The most notable post-war development in the two or three blocks of old Scott that we call our downtown was to the east end, including the new Safeway.
This followed The Fridge meat and cool locker store when George Turner returned from the Second World War as an experienced fighter pilot and son of a retired bank manager, Adam Turner.
They had another veteran, John Stewart, establish his garage and Meteor agency next door, back or west of the newest Safeway, which took the rest of that block for customer parking.
West of The Fridge was Eaton’s last stand here. So, as it turns out, not every business along Scott became successful, but so many have been happy there.
Scott Street continued to flourish long after then, but lately it has not looked nearly so busy.
Progress was never hindered by our old-style businesses. They helped build the town with employment more steady as the Second World War triumph led to prosperity that is still carrying the town along.
But can our old downtowners hold on against the fresh challenge from the new west-end giants, or will the powerful newcomers create a greater shopping district?
• • •
This being the “year of the veteran,” the six uncles of Mrs. John (Doty) Wickstrom, who all saw wartime military service, will be recalled for Times readers, she promises.
All returned from the First World War safely and then one went back for the Second World War.

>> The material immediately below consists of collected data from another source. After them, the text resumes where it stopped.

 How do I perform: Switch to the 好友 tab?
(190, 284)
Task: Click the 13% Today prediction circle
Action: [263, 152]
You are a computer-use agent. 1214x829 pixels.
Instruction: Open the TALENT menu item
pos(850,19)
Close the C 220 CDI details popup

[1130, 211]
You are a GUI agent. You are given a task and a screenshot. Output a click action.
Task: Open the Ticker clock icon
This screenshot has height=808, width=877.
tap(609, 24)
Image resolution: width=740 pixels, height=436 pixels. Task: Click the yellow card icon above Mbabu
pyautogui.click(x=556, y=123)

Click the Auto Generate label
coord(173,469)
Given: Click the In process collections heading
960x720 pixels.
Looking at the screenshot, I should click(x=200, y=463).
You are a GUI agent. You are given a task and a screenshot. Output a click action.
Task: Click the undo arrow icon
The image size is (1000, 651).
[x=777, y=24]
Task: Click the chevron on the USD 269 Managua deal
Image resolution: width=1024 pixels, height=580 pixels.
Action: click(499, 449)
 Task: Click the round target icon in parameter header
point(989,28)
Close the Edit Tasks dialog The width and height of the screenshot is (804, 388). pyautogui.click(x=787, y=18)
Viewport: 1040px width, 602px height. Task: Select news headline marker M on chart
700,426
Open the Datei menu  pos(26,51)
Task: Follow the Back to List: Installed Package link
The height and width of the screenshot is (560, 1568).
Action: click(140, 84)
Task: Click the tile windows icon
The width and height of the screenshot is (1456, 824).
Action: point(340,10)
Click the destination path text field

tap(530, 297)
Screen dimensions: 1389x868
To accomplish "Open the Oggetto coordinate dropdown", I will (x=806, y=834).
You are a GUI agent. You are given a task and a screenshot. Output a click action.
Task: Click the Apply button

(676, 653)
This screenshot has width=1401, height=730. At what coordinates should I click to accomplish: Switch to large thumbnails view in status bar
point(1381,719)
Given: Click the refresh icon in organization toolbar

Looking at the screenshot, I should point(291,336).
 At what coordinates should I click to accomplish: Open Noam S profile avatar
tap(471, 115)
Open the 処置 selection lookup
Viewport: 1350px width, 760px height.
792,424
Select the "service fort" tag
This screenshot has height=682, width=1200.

Incidentally, Doty, who gave out her real name as Rebecca Josephine, has an aunt at Rainycrest who is now 97 and one of our oldest citizens.
• • •
I cannot remember the last time our summer heat surpassed 100 F. No doubt everyone’s glad it cooled off after those blistering two days, and the 75 F we got Saturday was more nearly normal for us.
But yes, swimming in the lake became possible, if not for everyone.
• • •
The Daily Bulletin tribute to Donald Mayhew, who retired this year as a high school teacher, is where I can share his pride because of his earlier good work as a carrier with me as the local Winnipeg Tribune agent, possibly just before he started high school as a student.
With a brother and sister (children of my old friend, George Mayhew), they looked after a fair part of the town very conscientiously—a permanent feature of Don’s personality as he insisted on doing everything properly.
I would hear from students regularly about what a great teacher Don was. His paper carrying days still seem so recent.
I enjoyed another connection with his family through his father. George was a forester who also ran marathons, including a great run in Hawaii where I was present as his guest, along with my late wife.
The Mayhews were bound to attract attention and praise for whatever they did.
Incidentally, their old home on Scott Street is still in the hands of my daughter and family, the Dave Allisons, who are soon to leave for Des Moines, Iowa.
• • •
A radio news report on how much the high school principal’s position is paid annually aroused a discontented remark that he should be paid much less because “he allows kids to go to school looking like that” (referring to fewer clothes adopted by the girls and the lack of boys’ haircuts!)
Our old principal, Townshend, was a stricter disciplinarian! As a reserve army office here himself, I’d guess he was getting us ready for military training!
Mr. Townshend lost his life during the Second World War when his ship was torpedoed before reaching England. He is buried in Ireland.